In the file indexagent.xml (found under $JBOSS_HOME/server/DctmServer_Indexagent/deployments/IndexAgent.war/WEB-INF/classes), in the exporter section, you can find the parameter ‘contentSizeLimit‘. This parameter controls the maximum size of a document that can be send to indexing. This is the real size of the document (‘content_size‘/’full_content_size‘); it is not the size of its text once extracted. The reason for that is simple: this limit is on the IndexAgent size and the text hasn’t been extracted yet so the IndexAgent do not know how big the extracted text will be. If the size of the document exceeds the value defined for ‘contentSizeLimit‘, then the IndexAgent will not even try to process it, it will just reject it and in this case, you will see a message that the document exceeded the limit on both the IndexAgent logs as well as in the ‘dmi_queue_item‘ object. Other documents of the same batch aren’t impacted, the parameter ‘contentSizeLimit‘ is for each and every document. The default value for this parameter is 20 000 000 bytes (19,07 MB).

If you are going to change this value, then you might need some other updates. You can tweak some other parameters if you are seeing issues while indexing large documents, all of them can be configured inside this indexagent.xml file. For example, you might want to look at the ‘content_clean_interval‘ (in milliseconds) which controls when the export of the document (dftxml document) will be removed from the staging area of the IndexAgent (location of ‘local_content_area‘). If the value is too small, then the CPS might try to retrieve a file to process it for indexing but the IndexAgent might have removed the file already. The default value for this parameter is 1 200 000 (20 minutes).

 

II. CPS

 
On the CPS side, you can look at several other size related parameters. You can find these parameters (and many others) in two main locations. The first is global to the Federation: indexserverconfig.xml (found under $XPLORE_HOME/config by default but you can change it (E.g.: a shared location for a Multi-Node FT)). The second one is a CPS-specific configuration file: PrimaryDsearch_local_configuration.xml for a PrimaryDsearch or <CPS_Name>_configuration.xml for a CPS Only (found under $XPLORE_HOME/dsearch/cps/cps_daemon/).

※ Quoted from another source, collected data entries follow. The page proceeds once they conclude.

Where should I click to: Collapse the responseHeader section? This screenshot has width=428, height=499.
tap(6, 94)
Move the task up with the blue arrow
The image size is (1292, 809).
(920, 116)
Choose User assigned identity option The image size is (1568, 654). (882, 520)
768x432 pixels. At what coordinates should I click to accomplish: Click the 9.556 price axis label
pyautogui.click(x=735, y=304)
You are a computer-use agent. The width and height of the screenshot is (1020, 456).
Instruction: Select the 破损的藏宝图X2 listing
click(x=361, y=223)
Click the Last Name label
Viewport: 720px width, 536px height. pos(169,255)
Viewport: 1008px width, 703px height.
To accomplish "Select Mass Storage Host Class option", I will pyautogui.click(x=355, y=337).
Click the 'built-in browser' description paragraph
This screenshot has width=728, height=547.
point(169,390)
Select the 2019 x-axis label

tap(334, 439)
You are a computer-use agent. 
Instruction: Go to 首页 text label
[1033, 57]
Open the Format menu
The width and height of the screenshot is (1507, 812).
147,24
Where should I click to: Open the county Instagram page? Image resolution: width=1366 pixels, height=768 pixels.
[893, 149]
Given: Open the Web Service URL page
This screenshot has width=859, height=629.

The first parameter to look for is ‘max_text_threshold‘. This parameter controls the maximum text size of a document. This is the size of its text after extraction; it is not the real size of the document. If the text size of the document exceeds the value defined for ‘max_text_threshold‘, then the CPS will act according to the value defined for the ‘cut_off_text‘. With a ‘cut_off_text‘ set to true, the documents that exceed ‘max_text_threshold‘ will have the first ‘max_text_threshold‘ MB indexed but the CPS will stop once it reached the limit. In this case the CPS log will contain something like ‘doc**** is partially processed’ and the dftxml of this document will contain the mention ‘partialIndexed‘. This means that the CPS stopped at the limit defined and therefore the index might be missing some content. With a ‘cut_off_text‘ set to false (default value), the documents that exceed ‘max_text_threshold‘ will be rejected and therefore not full text indexed at all (only metadata is indexed). Other documents of the same batch aren’t impacted, the parameter ‘max_text_threshold‘ is for each and every document. The default value for this parameter is 10 485 760 bytes (10 MB) and the maximum value possible is 2 147 483 648 (2 GB).

The second parameter to look for is ‘max_data_per_process‘. This parameter controls the maximum text size that a CPS Batch should handle. The CPS is indexing documents/items per batches (‘CPS-requests-batch-size‘). By default, a CPS will process up to 5 documents per batch but, if I’m not mistaken, it can be less if there isn’t enough documents to process. If the total text size to be processed by the CPS for the complete batch is above ‘max_data_per_process‘, then the CPS will reject the full batch and it will therefore not full text index the content of any of the documents. This is going to be an issue if you increased the previous parameters but miss/forget this one. Indeed, you might end-up with very small documents not indexed because they were in a batch containing some big documents. To be sure that this parameter doesn’t block any batch, you can set it to ‘CPS-requests-batch-size‘*’max_text_threshold‘. The default value for this parameter is 31 457 280 bytes (30 MB) and the maximum value possible is 2 147 483 648 (2 GB).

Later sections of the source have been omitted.